**Records for the task:**
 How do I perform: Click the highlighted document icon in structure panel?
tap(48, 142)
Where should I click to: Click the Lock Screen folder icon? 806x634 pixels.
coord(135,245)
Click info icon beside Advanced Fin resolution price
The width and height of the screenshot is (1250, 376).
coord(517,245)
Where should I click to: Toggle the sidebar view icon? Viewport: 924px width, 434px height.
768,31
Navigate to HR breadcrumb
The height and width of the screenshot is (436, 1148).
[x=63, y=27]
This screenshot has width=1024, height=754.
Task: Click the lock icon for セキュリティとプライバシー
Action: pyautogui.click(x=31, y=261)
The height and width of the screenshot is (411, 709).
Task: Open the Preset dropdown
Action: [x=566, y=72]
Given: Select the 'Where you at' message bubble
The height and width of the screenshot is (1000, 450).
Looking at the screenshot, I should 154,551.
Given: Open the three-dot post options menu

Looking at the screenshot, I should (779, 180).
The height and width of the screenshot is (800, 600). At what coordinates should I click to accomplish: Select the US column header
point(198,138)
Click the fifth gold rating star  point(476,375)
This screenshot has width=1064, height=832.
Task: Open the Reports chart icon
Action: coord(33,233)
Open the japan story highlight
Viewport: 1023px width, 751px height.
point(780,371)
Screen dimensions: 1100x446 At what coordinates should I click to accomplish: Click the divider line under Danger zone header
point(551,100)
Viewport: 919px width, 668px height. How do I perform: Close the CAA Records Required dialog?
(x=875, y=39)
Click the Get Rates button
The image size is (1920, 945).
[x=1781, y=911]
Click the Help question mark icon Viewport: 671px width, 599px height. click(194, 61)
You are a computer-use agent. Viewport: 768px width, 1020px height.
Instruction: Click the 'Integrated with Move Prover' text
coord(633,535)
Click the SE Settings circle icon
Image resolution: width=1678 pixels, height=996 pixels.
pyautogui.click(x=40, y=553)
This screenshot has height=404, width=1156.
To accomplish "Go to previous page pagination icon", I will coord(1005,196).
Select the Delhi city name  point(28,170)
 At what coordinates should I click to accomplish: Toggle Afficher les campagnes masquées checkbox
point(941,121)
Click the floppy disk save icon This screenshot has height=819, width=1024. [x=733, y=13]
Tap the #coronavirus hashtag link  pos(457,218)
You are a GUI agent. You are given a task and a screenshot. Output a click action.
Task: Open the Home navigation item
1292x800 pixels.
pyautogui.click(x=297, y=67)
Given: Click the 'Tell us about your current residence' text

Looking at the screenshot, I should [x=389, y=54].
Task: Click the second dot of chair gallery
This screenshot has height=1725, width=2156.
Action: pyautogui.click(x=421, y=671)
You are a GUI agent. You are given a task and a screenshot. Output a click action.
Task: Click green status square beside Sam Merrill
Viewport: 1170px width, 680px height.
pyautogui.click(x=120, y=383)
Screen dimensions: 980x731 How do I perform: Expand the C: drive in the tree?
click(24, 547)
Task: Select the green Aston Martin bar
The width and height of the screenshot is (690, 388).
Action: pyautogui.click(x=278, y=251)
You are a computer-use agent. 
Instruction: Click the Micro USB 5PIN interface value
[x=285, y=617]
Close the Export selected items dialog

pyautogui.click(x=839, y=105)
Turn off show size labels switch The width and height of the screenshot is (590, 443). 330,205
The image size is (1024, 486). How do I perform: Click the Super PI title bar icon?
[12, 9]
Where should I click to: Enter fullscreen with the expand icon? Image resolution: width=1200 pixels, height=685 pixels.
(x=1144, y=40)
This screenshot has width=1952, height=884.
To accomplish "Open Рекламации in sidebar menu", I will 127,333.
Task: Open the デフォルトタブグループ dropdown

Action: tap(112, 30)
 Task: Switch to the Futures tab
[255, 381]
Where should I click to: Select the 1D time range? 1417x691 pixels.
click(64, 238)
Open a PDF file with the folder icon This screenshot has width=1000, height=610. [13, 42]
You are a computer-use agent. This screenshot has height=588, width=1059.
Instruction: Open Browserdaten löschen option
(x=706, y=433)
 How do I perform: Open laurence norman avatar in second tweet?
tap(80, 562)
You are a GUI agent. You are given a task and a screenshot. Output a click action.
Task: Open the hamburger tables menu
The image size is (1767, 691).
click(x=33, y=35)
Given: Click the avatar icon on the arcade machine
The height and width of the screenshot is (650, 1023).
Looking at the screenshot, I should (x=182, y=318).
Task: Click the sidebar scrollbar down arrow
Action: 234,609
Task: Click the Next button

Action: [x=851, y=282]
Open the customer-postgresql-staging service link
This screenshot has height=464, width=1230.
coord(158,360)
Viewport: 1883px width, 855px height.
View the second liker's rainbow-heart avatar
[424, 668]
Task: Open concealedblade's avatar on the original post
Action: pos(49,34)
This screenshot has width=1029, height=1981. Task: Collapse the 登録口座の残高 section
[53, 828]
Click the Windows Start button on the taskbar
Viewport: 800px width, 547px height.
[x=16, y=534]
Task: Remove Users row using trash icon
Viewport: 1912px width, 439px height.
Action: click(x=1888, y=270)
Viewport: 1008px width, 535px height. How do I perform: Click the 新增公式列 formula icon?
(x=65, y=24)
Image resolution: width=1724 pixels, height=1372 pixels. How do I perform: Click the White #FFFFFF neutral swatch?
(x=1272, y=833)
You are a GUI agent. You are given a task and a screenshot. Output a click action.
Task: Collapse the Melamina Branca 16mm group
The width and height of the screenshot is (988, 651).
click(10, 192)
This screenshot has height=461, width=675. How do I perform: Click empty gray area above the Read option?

**What needs to be done:** Find how many lines in the preceding listing contain the word "green", and answer with that number only.

**Written response:** 2